#### [What this task involves]
Could you return each entry below exactly as written, minus any pictures?

#### [Stored records]
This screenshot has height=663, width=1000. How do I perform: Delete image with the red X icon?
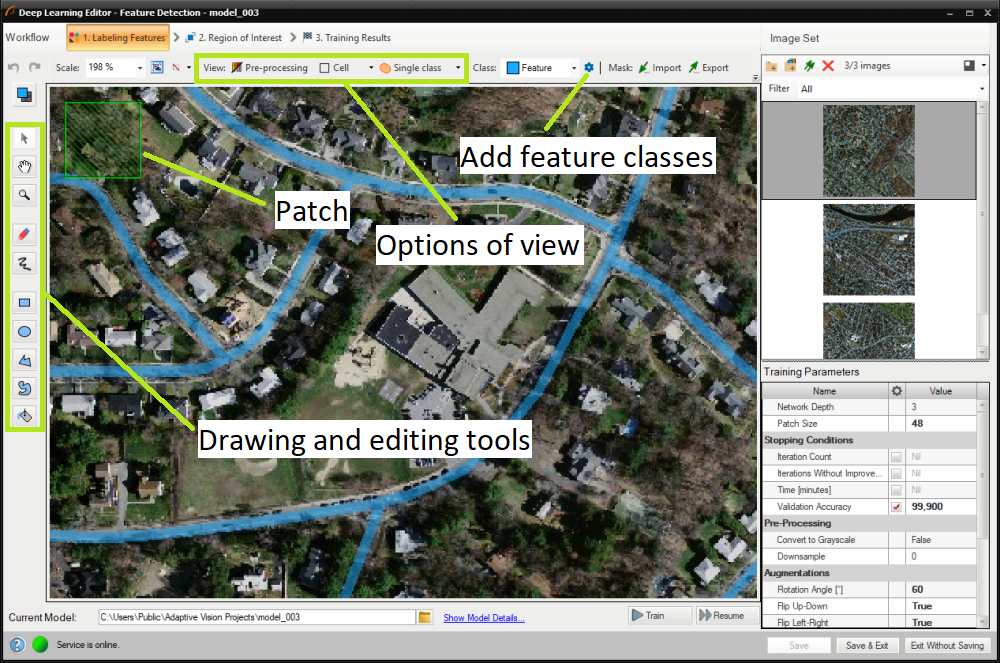[x=828, y=66]
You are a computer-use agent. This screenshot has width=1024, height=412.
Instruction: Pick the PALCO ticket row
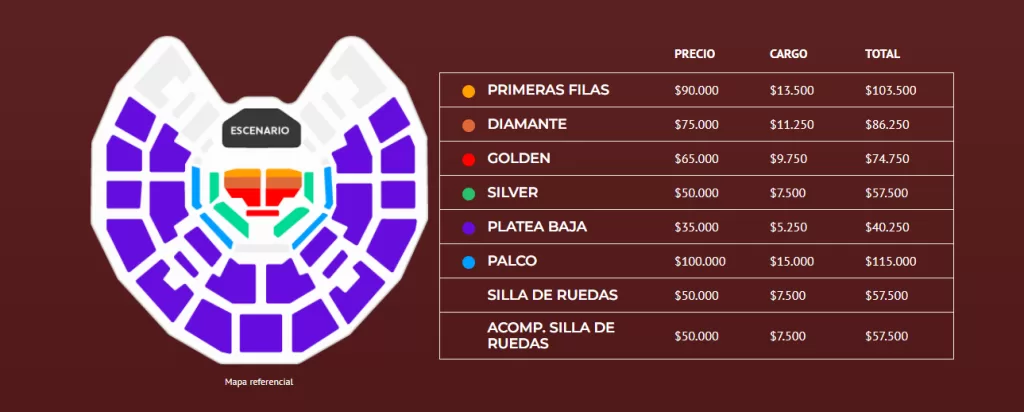pos(512,261)
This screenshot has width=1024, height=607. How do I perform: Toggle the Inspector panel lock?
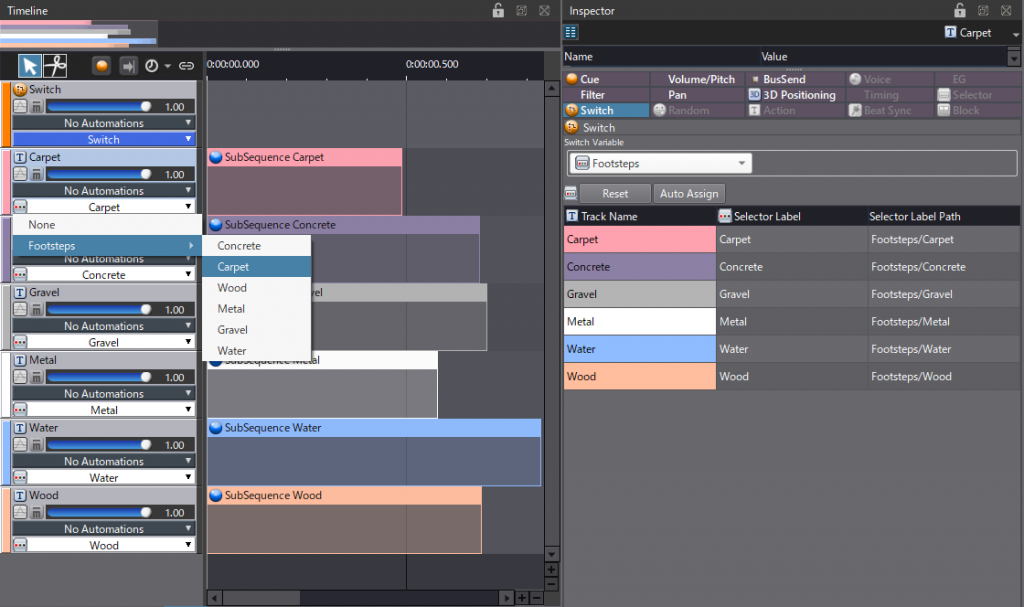(960, 11)
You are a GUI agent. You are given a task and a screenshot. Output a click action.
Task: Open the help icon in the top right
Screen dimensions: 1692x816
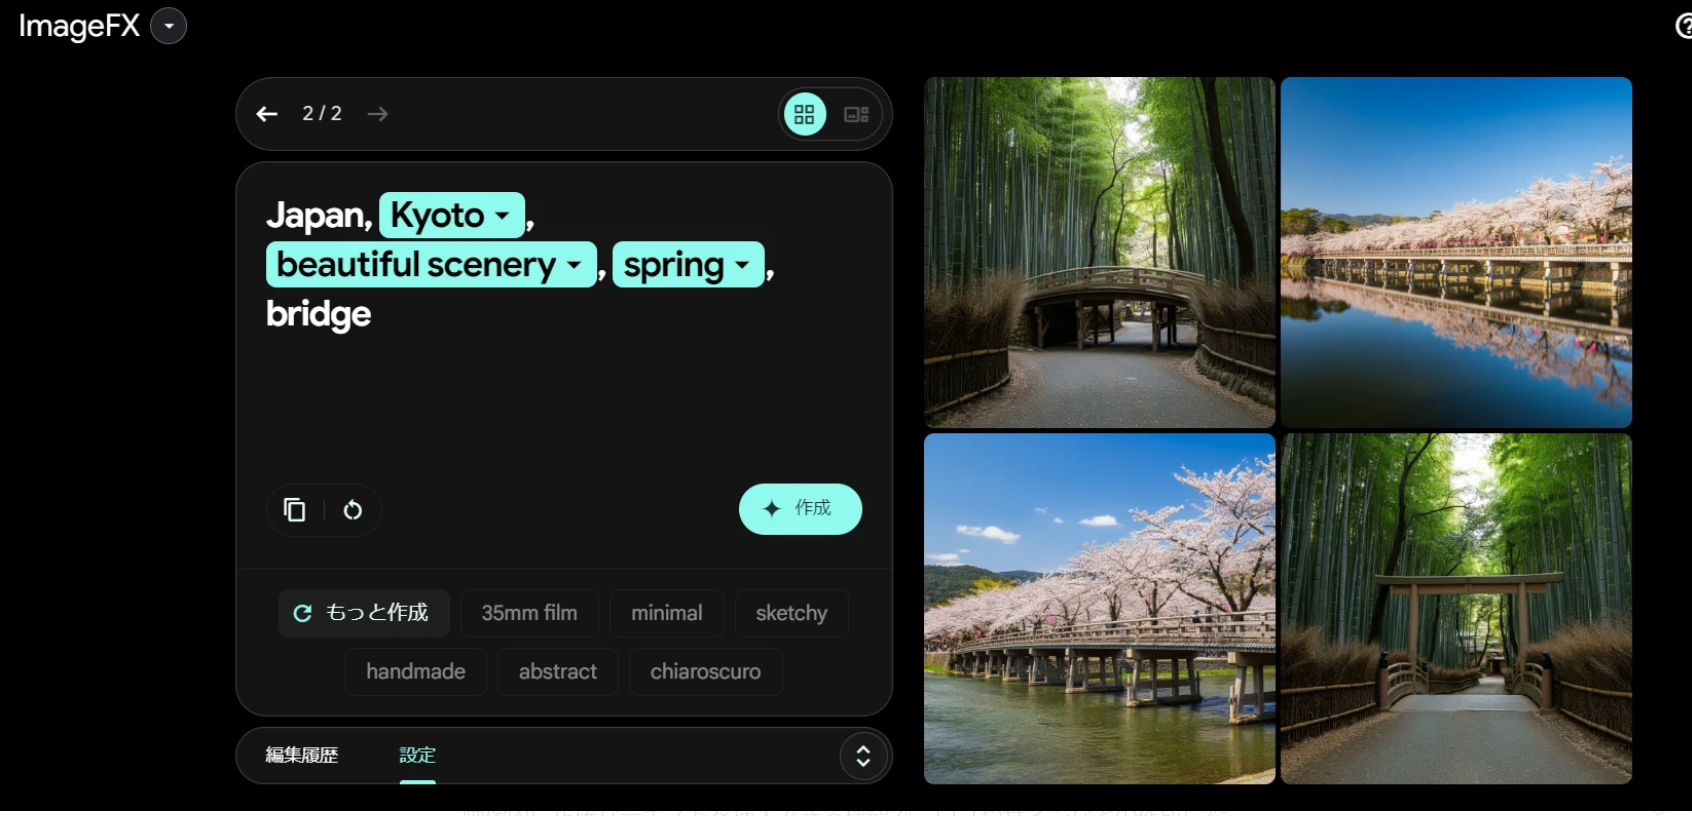click(1683, 26)
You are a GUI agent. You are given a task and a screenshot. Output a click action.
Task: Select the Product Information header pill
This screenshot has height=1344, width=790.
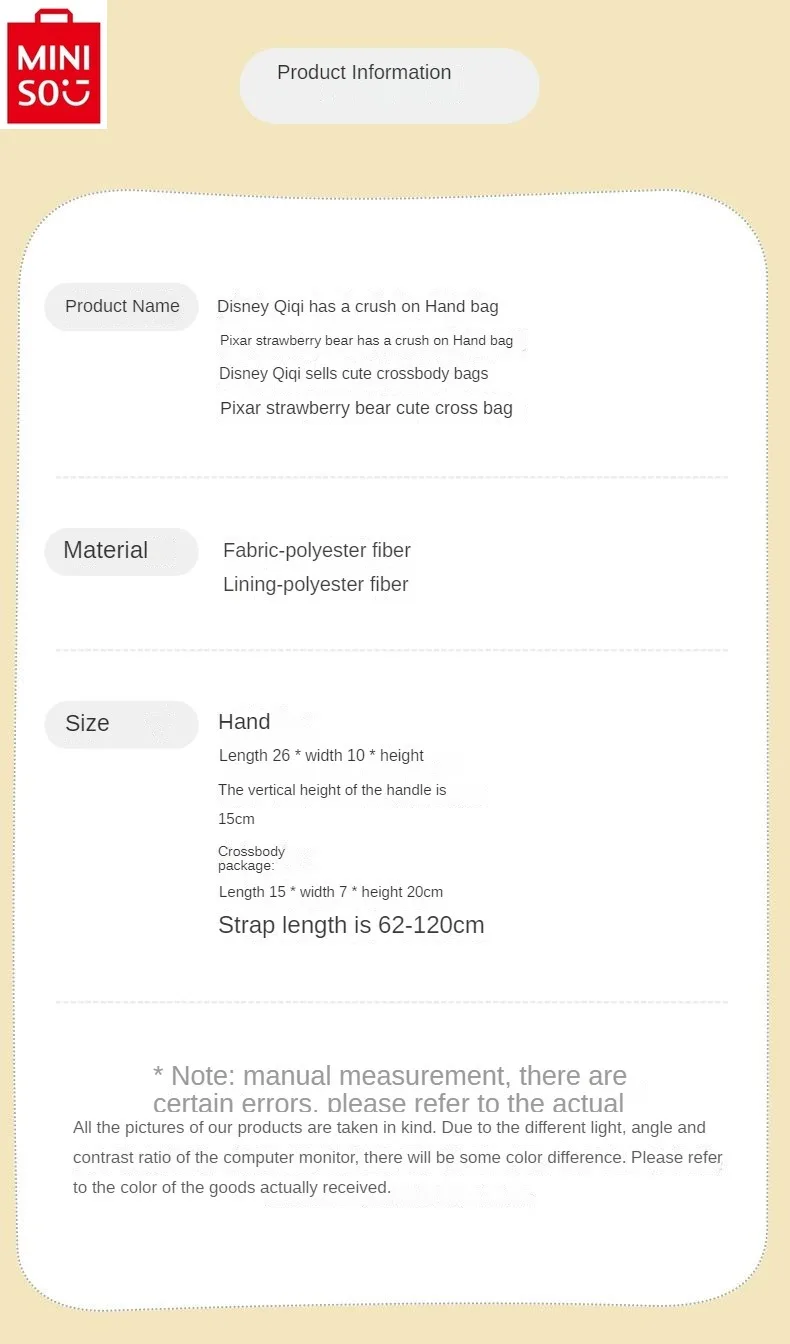pos(389,85)
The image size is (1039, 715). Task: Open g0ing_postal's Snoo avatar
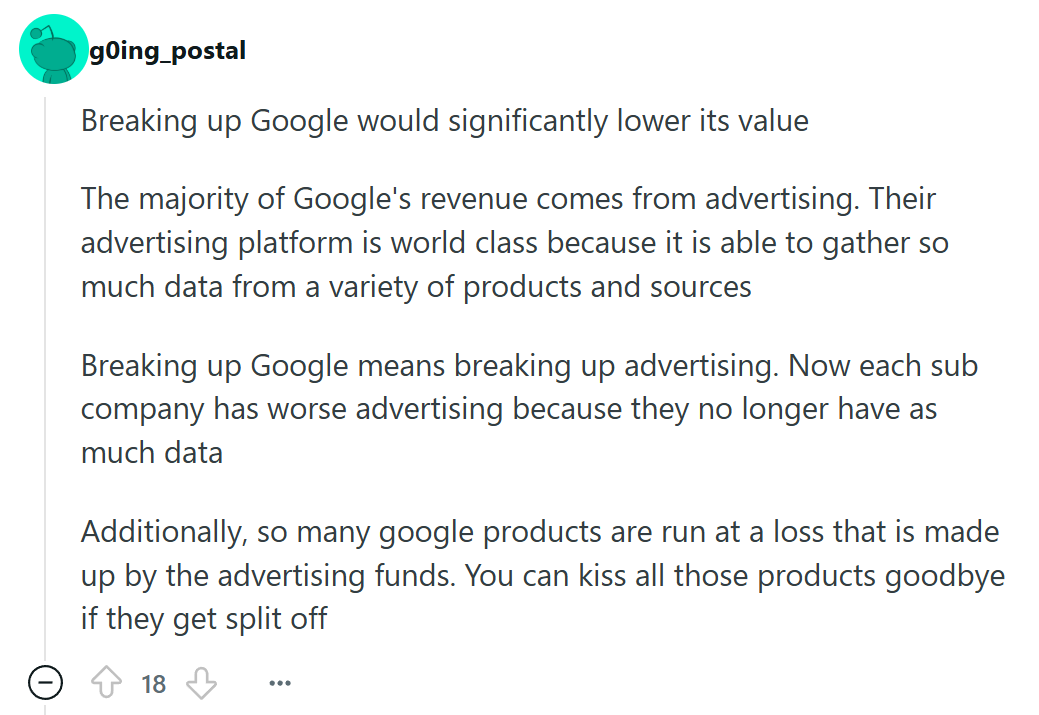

#### [Problem solution]
This screenshot has height=663, width=1000. How do I perform: Delete image with the red X icon?
[x=828, y=66]
You are a computer-use agent. This screenshot has width=1024, height=412.
Instruction: Pick the PALCO ticket row
pos(512,261)
This screenshot has width=1024, height=607. How do I perform: Toggle the Inspector panel lock?
(960, 11)
You are a GUI agent. You are given a task and a screenshot. Output a click action.
Task: Open the help icon in the top right
Screen dimensions: 1692x816
click(1683, 26)
You are a GUI agent. You are given a task and a screenshot. Output a click action.
Task: Select the Product Information header pill
This screenshot has height=1344, width=790.
pos(389,85)
The image size is (1039, 715). Task: Open g0ing_postal's Snoo avatar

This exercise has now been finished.